Passen Sie Ihre Botschaften daran an! Warten Sie mit den genialsten Argumenten nicht bis zum Schluss. Die Affektheuristik besagt, dass Sie Ihre Kunden zu Beginn vom Hocker hauen sollten – und Sie dann zuschauen können, wie sich die Begeisterung auf darauffolgende, schwächere Argumente überträgt.
Im Umkehrschluss gilt: Starten Sie mit schwächeren Argumenten, die Kunden nicht überzeugen, schwappt dieses ungute Bauchgefühl auch zu den nächsten Argumenten über. Auch wenn diese rational gesehen vielleicht der Brüller sind!
Tipp 2: Einfach emotional
Laut dem ersten Tipp sollten Sie also mit den besten Argumenten anfangen. Und was gute Argumente ausmacht, sagt uns die Affektheuristik auch: Ihre USPs sollten einfach und emotional sein!

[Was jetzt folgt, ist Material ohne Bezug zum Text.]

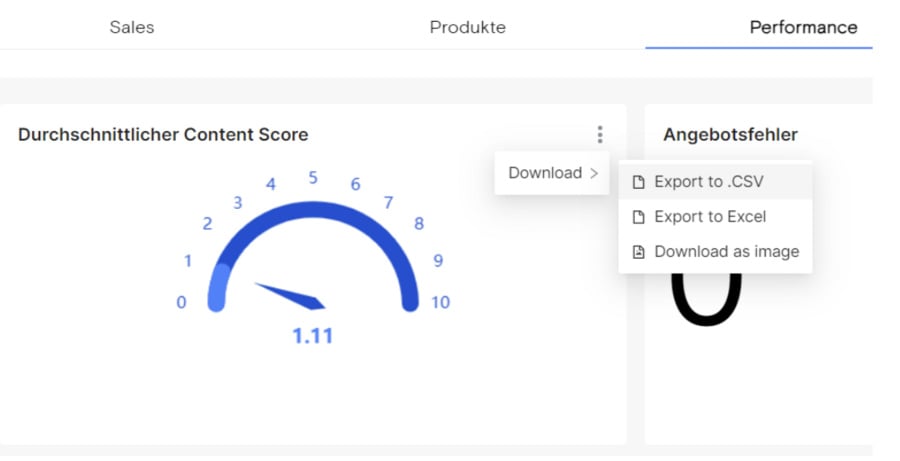Click the Durchschnittlicher Content Score title
Image resolution: width=900 pixels, height=461 pixels.
tap(163, 134)
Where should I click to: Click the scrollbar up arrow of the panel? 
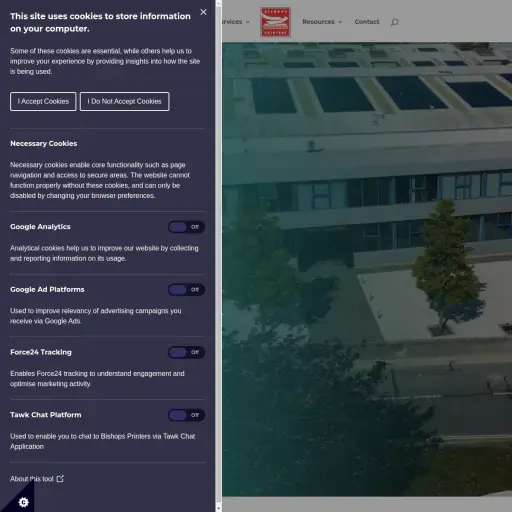219,3
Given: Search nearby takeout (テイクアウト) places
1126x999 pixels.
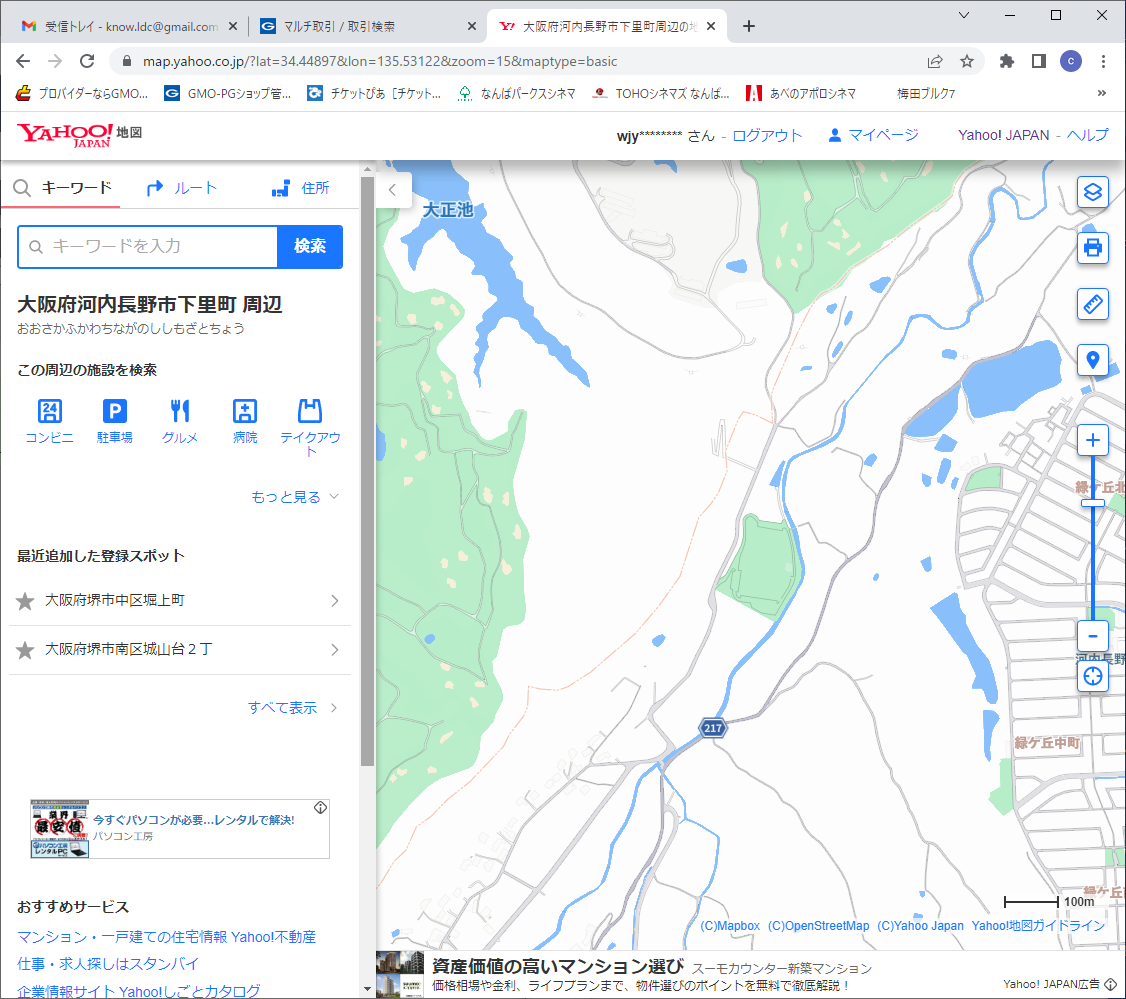Looking at the screenshot, I should [310, 425].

Beispiel: Statt in einem 100-Wörter Fließtext zu erklären, wie genau sich die niedrigen Preise Ihres Angebots zusammenstellen, sollten Sie zu Beginn Ihrer Webseite 3 Punkte mit kurzen und klaren Ansagen wie „unschlagbar preiswert raushauen“ – und die längeren, erklärenden Absätze für fleißige Leser später einbauen.
Tipp 3: Positives Wording
Nutze bildhafte Sprache und Bildsprache, um positive Emotionen noch stärker ansprechen und die Affektheuristik gezielt bzw. nach Ihren Regeln einzusetzen.

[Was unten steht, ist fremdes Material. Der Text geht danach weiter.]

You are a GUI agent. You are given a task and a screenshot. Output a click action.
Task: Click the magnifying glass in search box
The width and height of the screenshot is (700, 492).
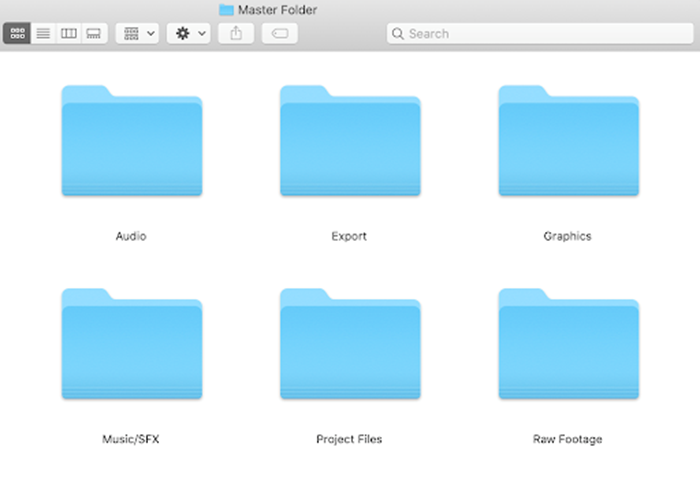tap(398, 33)
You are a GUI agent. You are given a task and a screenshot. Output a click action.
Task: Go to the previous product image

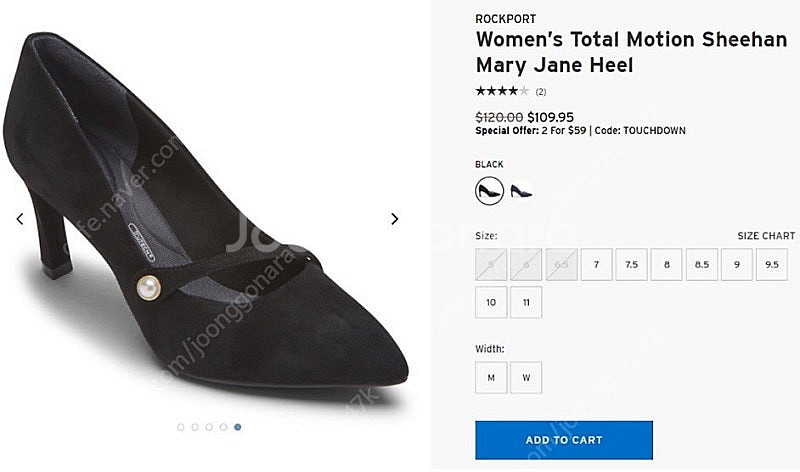pos(20,219)
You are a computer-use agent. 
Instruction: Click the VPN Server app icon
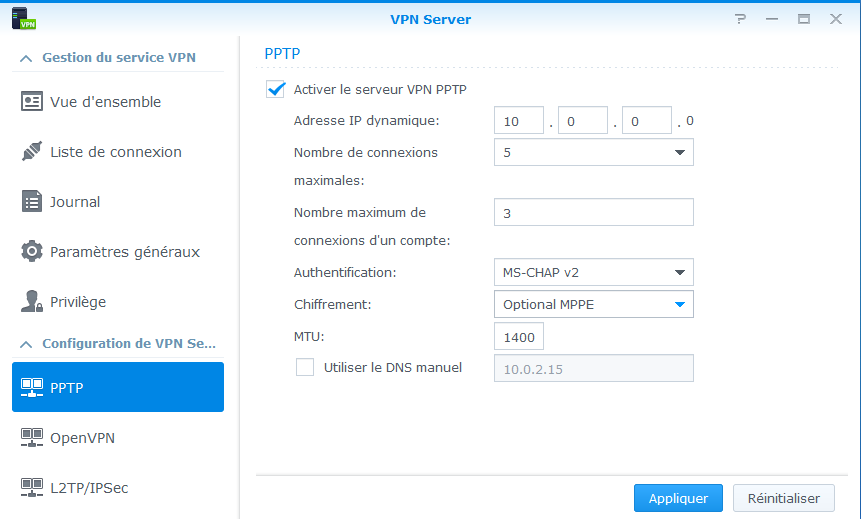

Was würde Sie eher dazu verleiten, eine Reise zu buchen:
„Grund zur Freude: Bezahl unschlagbar wenig für diesen Flug!“
Oder:
„Du stehst nächste Woche am Strand, hältst dein Gesicht in die wärmende Sonne am Mittelmeer und hörst das Kreischen der Möwen. Und das alles für weniger als zwei Tankladungen. Ob’s das wert ist? Keine Frage: Buche jetzt!“
Achtung: Gerade bei der Affektheuristik ist eine klare Zielgruppen-Definition von allergrößter Wichtigkeit. Denn: Während Jan beim Gedanken an Sommerurlaube mit der Familie ein wohliges Gefühl überkommt, lassen solche Bilder Karsten völlig kalt. Der bekommt aber beim Gedanken an einen brummenden Porsche Gänsehaut.
Schluss für heute!
Ich hoffe, der Beitrag hat Ihnen die Affektheuristik nicht nur verständlich vermittelt, sondern gezeigt, dass diese Urteilsheuristik ein geniales Power-Tool fürs Online Marketing ist.
Jetzt würde ich gerne von Ihnen wissen: Hat Ihnen der Beitrag weitergeholfen? Wenden Sie die Affektheuristik bereits bewusst oder unbewusst an, oder haben Sie eine ganz andere Meinung dazu? Hinterlassen Sie einen Kommentar!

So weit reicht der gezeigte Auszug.